We are delighted to partner with Adaptly to bring their innovative advertising optimization technology to our customers. We evaluated many solutions in the market and Adaptly was the clear leader, with a best-in-class technology that is science-based, data-driven, and results-focused. Adaptly is fully aligned with Wildfire’s philosophy of developing highly scalable software solutions that automate social marketing processes to generate maximum impact at the lowest cost and effort for customers.

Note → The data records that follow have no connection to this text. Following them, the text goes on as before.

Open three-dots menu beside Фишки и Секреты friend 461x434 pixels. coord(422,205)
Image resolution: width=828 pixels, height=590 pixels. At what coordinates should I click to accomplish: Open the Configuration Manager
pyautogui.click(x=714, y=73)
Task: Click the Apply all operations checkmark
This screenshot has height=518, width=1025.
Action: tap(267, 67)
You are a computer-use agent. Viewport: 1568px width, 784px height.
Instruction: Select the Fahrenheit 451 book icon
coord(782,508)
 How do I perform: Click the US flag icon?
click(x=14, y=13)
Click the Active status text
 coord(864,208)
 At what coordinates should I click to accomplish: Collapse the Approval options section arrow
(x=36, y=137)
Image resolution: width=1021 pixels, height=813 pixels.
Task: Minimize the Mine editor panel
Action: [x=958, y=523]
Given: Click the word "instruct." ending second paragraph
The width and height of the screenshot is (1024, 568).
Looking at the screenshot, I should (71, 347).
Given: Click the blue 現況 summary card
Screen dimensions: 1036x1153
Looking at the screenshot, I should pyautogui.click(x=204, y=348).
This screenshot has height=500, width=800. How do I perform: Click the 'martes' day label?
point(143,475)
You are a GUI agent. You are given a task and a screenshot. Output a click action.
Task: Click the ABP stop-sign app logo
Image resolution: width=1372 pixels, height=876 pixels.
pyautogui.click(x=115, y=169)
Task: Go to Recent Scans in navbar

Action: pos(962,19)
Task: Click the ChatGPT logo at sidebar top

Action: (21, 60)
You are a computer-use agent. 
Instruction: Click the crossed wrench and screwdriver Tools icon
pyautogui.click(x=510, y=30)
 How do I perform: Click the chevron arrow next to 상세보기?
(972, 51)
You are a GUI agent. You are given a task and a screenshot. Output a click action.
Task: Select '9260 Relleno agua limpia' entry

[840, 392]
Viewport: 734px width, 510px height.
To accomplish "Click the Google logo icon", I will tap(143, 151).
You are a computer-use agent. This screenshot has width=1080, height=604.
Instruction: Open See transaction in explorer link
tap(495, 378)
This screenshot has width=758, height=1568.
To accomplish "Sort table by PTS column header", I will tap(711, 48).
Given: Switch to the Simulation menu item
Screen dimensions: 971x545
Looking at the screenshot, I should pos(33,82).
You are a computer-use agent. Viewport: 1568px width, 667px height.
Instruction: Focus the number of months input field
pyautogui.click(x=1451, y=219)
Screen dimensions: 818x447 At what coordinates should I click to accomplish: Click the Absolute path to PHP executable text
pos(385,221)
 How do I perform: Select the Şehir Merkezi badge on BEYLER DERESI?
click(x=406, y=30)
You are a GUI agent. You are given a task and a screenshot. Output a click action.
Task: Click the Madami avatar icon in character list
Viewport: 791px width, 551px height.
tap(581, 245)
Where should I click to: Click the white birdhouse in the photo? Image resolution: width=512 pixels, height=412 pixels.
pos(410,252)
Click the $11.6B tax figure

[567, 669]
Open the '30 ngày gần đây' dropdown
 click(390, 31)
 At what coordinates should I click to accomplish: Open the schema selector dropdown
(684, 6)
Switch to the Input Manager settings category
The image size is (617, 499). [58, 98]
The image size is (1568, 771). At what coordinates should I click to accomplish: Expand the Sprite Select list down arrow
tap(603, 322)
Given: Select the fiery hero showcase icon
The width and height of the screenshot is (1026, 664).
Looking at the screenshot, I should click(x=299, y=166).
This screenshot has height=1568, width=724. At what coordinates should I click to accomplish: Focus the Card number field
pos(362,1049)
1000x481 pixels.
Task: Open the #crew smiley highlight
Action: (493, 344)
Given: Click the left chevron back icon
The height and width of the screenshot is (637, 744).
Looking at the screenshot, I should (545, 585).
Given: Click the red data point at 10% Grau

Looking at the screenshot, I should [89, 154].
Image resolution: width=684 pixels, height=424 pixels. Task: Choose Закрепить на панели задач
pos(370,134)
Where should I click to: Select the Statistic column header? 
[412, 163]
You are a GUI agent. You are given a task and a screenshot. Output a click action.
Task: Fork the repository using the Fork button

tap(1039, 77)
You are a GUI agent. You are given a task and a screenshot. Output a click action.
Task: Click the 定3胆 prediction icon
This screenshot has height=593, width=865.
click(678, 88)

So what makes this Wildfire-Adaptly partnership so unique compared to simply using something like Facebook advertising? Well for starters, the combination of these two companies will give you greater reach since they’re allowing you to create a bipartisan marketing campaign for multiple networks, not just one. It’s almost like you were doing traditional online advertising: you don’t want to have to manage buys on Google AdWords or Bing or on Yahoo. You just want to have one system to help manage those spends. That’s one of the strengths these two companies will bring. But it’s not just advertising nor is it just marketing–it’s both. According to Wildfire, unlike first-generation ad serving solutions which focus on traditional metrics as CPC, fans, or impressions, Wildfire’s solutions with Adaptly will help optimize social ads not only for costs, but for maximum engagement. With proprietary technology aggregating more than 160 social metrics from a brand’s earned and owned channels, Adaptly will help marketers analyze the impact of their spend in real-time and help you refine your ads to increase engagement at the lowest cost–something marketers really will care about.

This self-optimizing technology that is now integrated into Wildfire offers a few compelling values for brands and their marketers:

  • Enable marketers to specifically target & discover new/valuable audience segments
  • Enhance performance of social media promotions, brand pages, and messages through high value content
  • Gives marketers a real-time view of their advertising, page, and campaign metrics in one interface
  • Marketers can optimize their advertising across multiple social networks–no small feat!

Currently available only to a limited number of beta customers, this new integration should be a big prize to the thousands of customers that Wildfire has and will surely lead to better things for Adaptly. Social media marketers have probably been wondering just how can they manage all their social marketing from one platform…and now they have their answer. It just became that much easier thanks to this partnership.